This article was originally published in Radcom, vol.92 No.7 July 2016 p.72-73.
The staff and students of Derby High School, Bury, and its partner primary schools, had been preparing for their amateur radio contact with Tim Peake for months – researching the work of astronauts and learning about the science behind space exploration.
The assembly hall was full of excitement on the cloudy Monday afternoon in April. The show started with a ‘bang’, as ‘Isaac Newton’ (played by local actor Peter Joyce) demonstrated his famous discovery – gravity – in a practical manner, as well as how satellites can stay in orbit (the same way water stays in a bucket swung in a circle). Ciaran M0XTD from the ARISS team talked the students through the plan for making contact, including all the pieces of equipment that would allow them to both transmit and receive a radio signal from a target 400 kilometres high moving at eight kilometres per second.

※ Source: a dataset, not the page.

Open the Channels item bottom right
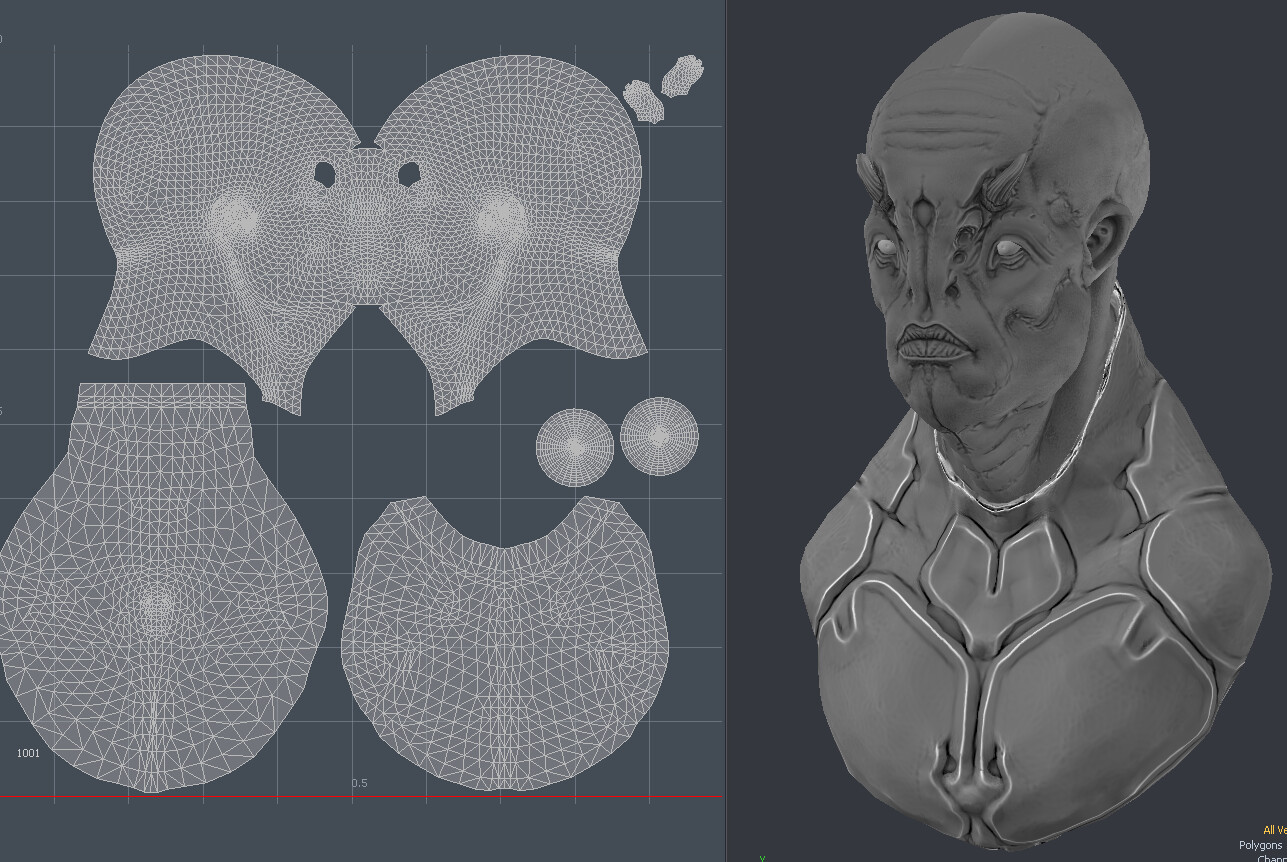The width and height of the screenshot is (1287, 862). click(1270, 858)
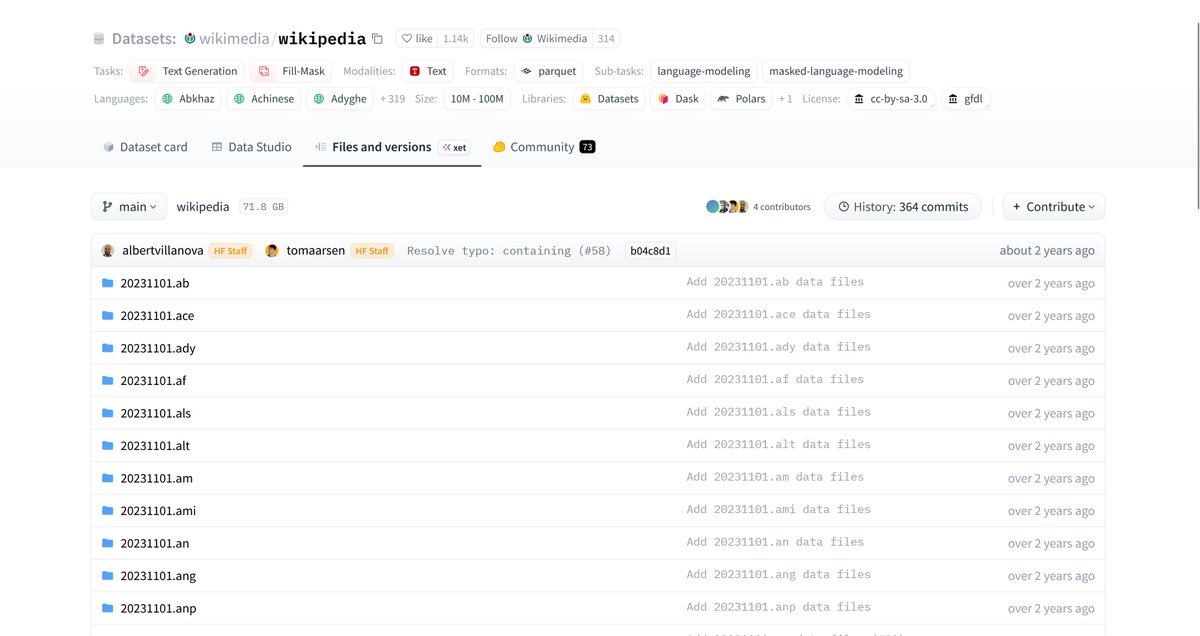Screen dimensions: 1200x636
Task: Open commit hash b04c8d1 link
Action: (650, 251)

Following Ciaran’s talk, the room went quiet – with just seconds to go until acquisition of signal (AOS). The students asked their questions quickly, and in the ten-minute contact window they managed to ask all twenty questions – an impressive achievement, requiring a lot of organisation!
Following the successful contact, the students had the chance to ask some questions of the panel – featuring Dr Helen Mason OBE, theoretical physicist from the University of Cambridge, and Jeremy Curtis, Head of Education at the UK Space Agency. One of the questions concerned exercise in space, and how it differed due to the zero-gravity environment, leading to an interesting discussion on Tim’s successful completion of the London Marathon on a space-borne treadmill the day before.
With the help of Bury Radio Society, several students had obtained their Foundation licences in advance of the contact, and even more had signed up to a special after-school Foundation course being run by the club. On the Friday prior to the contact, students had tried their hands at electronic construction – assembling Rodway medium-wave receivers provided by the Radiocommunications Foundation (RCF).
Maurice Fletcher M0TXK of Bury RS said that:
“The children were extremely well-mannered and overflowing with enthusiasm, a credit to the school. Considering they had not worked with electronic components or touched a soldering iron before, they did well. The look upon their faces was simply magic when they powered up the receiver and heard radio stations on work they had put together.”